9.4     Verweerder moet op grond van artikel 48ac lid 4 Advocatenwet het bedrag van € 2.000,- binnen vier weken na deze uitspraak overmaken naar rekeningnummer lBAN: NL85 lNGB 0000 079000, BIC: INGBNL2A, Nederlandse Orde van Advocaten, Den Haag, onder vermelding van “kostenveroordeling hof van discipline" en het zaaknummer.

10    BESLISSING

Het Hof van Discipline:

10.1    vernietigt de beslissing van 21 november 2022 van de Raad van Discipline in het ressort Den Haag, gewezen onder nummer 22-276/DH/RO;

en doet opnieuw recht:

10.2     verklaart de klacht gegrond;

10.3     legt verweerder de maatregel van waarschuwing op;

10.4     veroordeelt verweerder tot betaling van het griffierecht van € 50,- aan klager; 

10.5     veroordeelt verweerder tot betaling van de kosten in de procedure bij het hof van € 50,- aan klager, op de manier en binnen de termijn zoals hiervóór bepaald;

10.6     veroordeelt verweerder tot betaling van de proceskosten in de procedure bij het hof van € 2.000,- aan de Nederlandse Orde van Advocaten, op de manier en binnen de termijn zoals hiervóór bepaald.

Deze beslissing is gewezen door mr.
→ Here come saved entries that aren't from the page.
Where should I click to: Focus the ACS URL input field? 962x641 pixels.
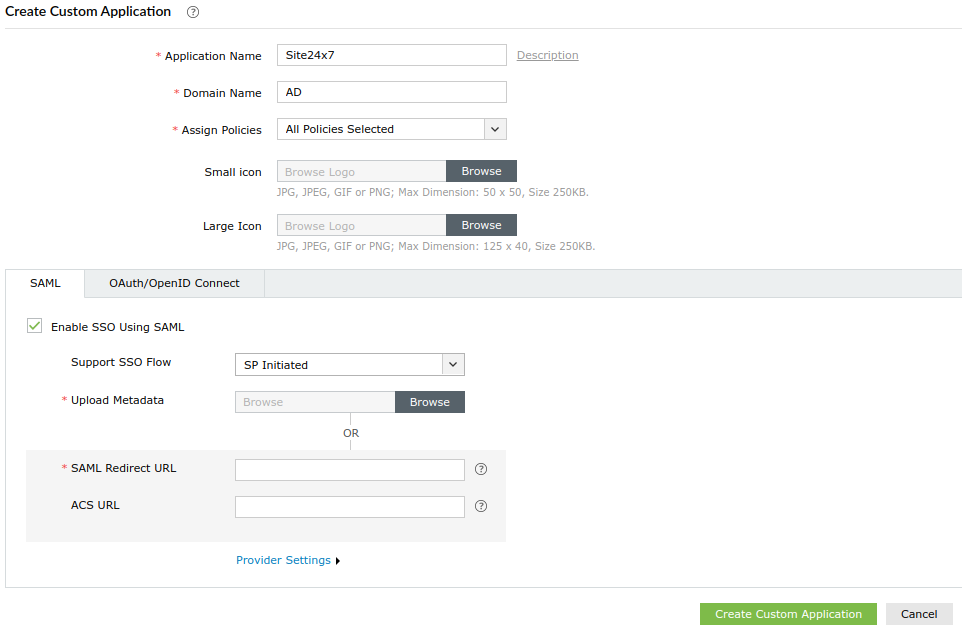[x=349, y=507]
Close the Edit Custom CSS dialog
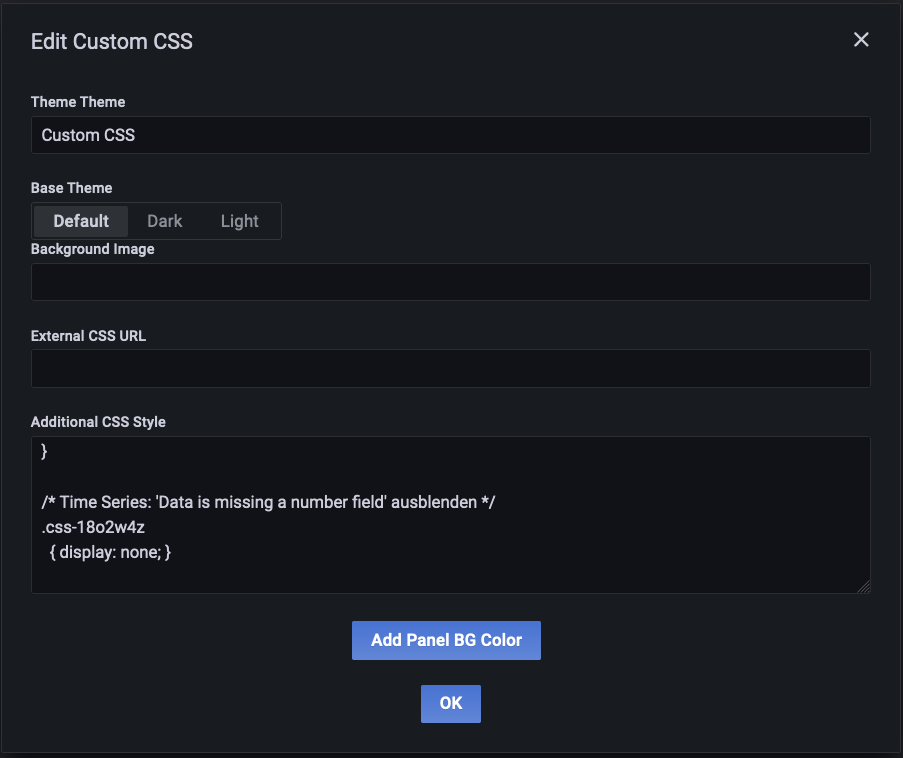This screenshot has height=758, width=903. click(861, 40)
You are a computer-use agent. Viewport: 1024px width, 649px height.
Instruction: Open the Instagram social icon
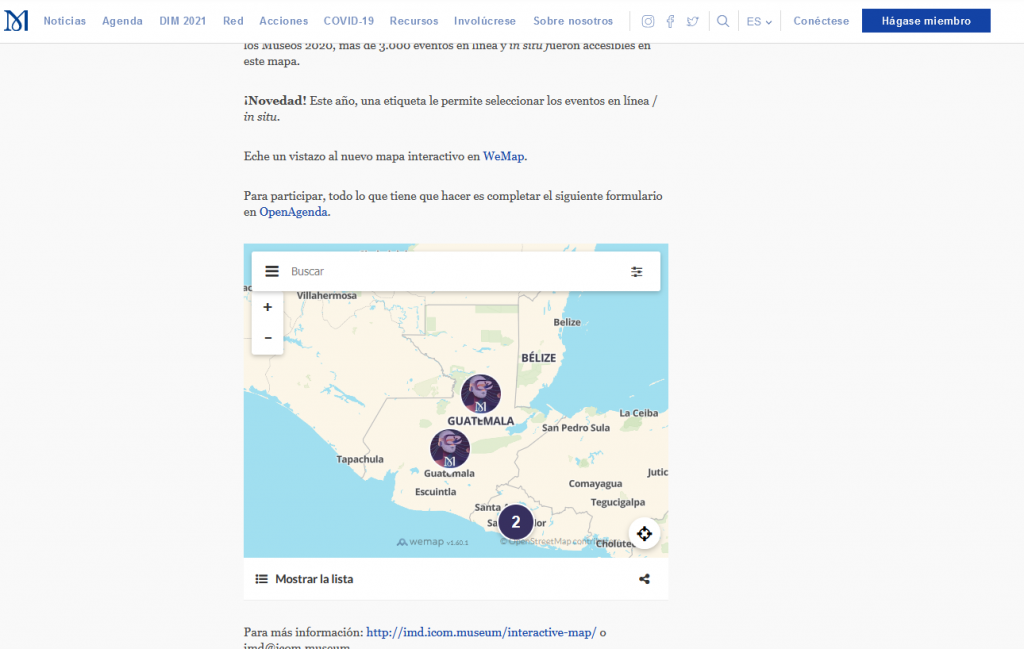(x=648, y=21)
E.W. de Groot, voorzitter, mrs. R. van der Hoeven,  A.E.M. Röttgering, J.M. Louwrier en L.H. Rammeloo, leden, in tegenwoordigheid van mr. N.A.M. Sinjorgo, griffier, en in het openbaar uitgesproken op 9 augustus 2024.  

griffier    voorzitter             

De beslissing is verzonden op 9 augustus 2024.